Voor mode-insiders is Rei Kawakubo een absolute heilige. Dat aura heeft niet echt te maken met haar zwijgzame persoonlijkheid (ze geeft nauwelijks interviews) of het feit dat ze nooit lacht (toch niet op de foto’s) maar alles met hoe ze haar werk de voorbije veertig jaar opgebouwd heeft. Toen ze in 1981 naar Parijs kwam en daar een collectie zwarte truien vol gaten op scène bracht – ze refereerde aan het maken van kant- hekelde de modepers haar “Hiroshima chic” en wisten ze geen blijf met haar deconstructie van materialen en haar veelvuldig gebruik van de kleur zwart. Onafgewerkte vormen of zwart waren nu eenmaal ‘not done’ in modeland begin jaren tachtig. Een decennium later zou zowat elke modeontwerper die zich met avant-garde wilde inlaten aan deconstructie doen, liefst in het zwart. Een grote naam als Martin Margiela, maar ook Jean Paul Gaultier, Walter Van Beirendonck en Raf Simons, om er maar enkele te noemen, zetten graag pluimen op haar hoed. Dat heeft zeker met dat boeiende oeuvre van haar te maken, maar ook met haar niet aflatende drang om op die ingeslagen weg, altijd tegen de stroom in, voort te doen. Voor deze designers is en blijft Kawakubo een voorbeeld.

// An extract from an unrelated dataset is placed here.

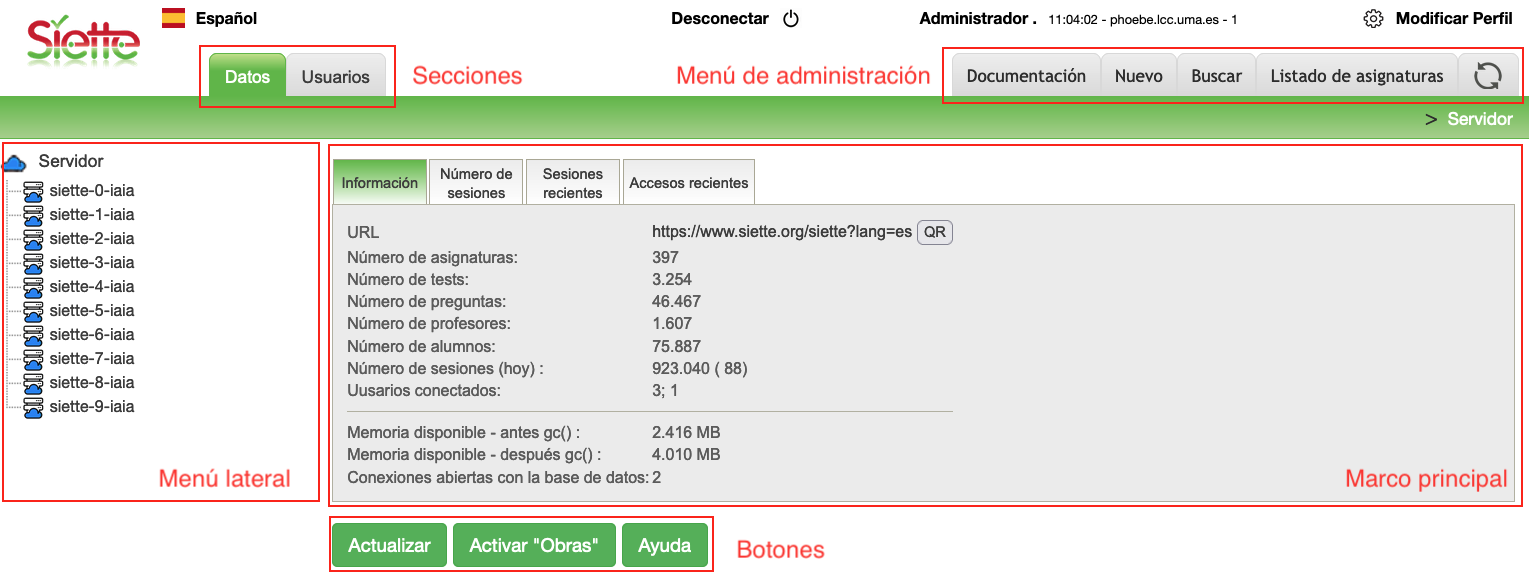Show the Accesos recientes tab
Viewport: 1529px width, 576px height.
click(x=688, y=183)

Wie dat weet, zal iets makkelijker door de expo Art of the In-Between lopen. Simpel wordt het evenwel niet, want Kawakubo besliste om nauwelijks uitleg te geven bij de getoonde silhouetten. Er ligt wel een uitgebreide brochure aan de ingang van de expo, waarin duidelijk melding gemaakt wordt van negen themata die telkens op een contrast wijzen. Fashion/Anti-fashion, Male/Female, Absence/Presence, High/Low, Object/Subject, Model/Multiple enzovoorts. Telkens gaat het om tegenstellingen die aan de basis liggen van haar manier van werken: ze speelt met de ruimte rond het lichaam en ze vult als het ware de leegte errond in. Dat dit onconventioneel gebeurt, is een understatement. Maar dat ze daarbij ruimschoots gebruik maakt van maatschappelijke stromingen (denk aan punk), van populaire cultuur (Harley Davidson) of van kostuumgeschiedenis (18de eeuwse korsetten), toont aan dat ze weet wat in de wereld rondom gebeurt. Ze leeft niet als kunstenaar-kluizenaar op een zolderkamer. Wel met een designteam in hartje Tokio, waar ze nog steeds leeft, werkt en anderen inspireert.
Kawakubo tekende zelf de setting voor de expo – in een decor van iemand anders haar werk neerzetten leek haar ondenkbaar. Dus loop je langs witte kubussen en cilinders waarin telkens de meest herkenbare (en vaak opzienbarende) collecties uit haar oeuvre opgesteld staan. Zo wordt bijvoorbeeld uitgebreid ingegaan op haar ‘lumps and bumps’ collectie uit 1997 (een van haar bekendste collecties), waarin bulten aan de heup of de schouder toegevoegd werden, wat het kunstzinnige karakter van haar werk extra in de verf zette. Toch is het Kawakubo nooit te doen om een artistieke kwalificatie. Haar werk gaat net voorbij aan die eeuwige vraag of mode kunst is. Feit is dat wie haar werk te zien krijgt, omver geblazen wordt door de directheid en de impact van zoveel visuele dramatiek. Ze is een absolute ‘original’. Iemand die telkens weer van nul begint. En experiment hoog in het vaandel draagt.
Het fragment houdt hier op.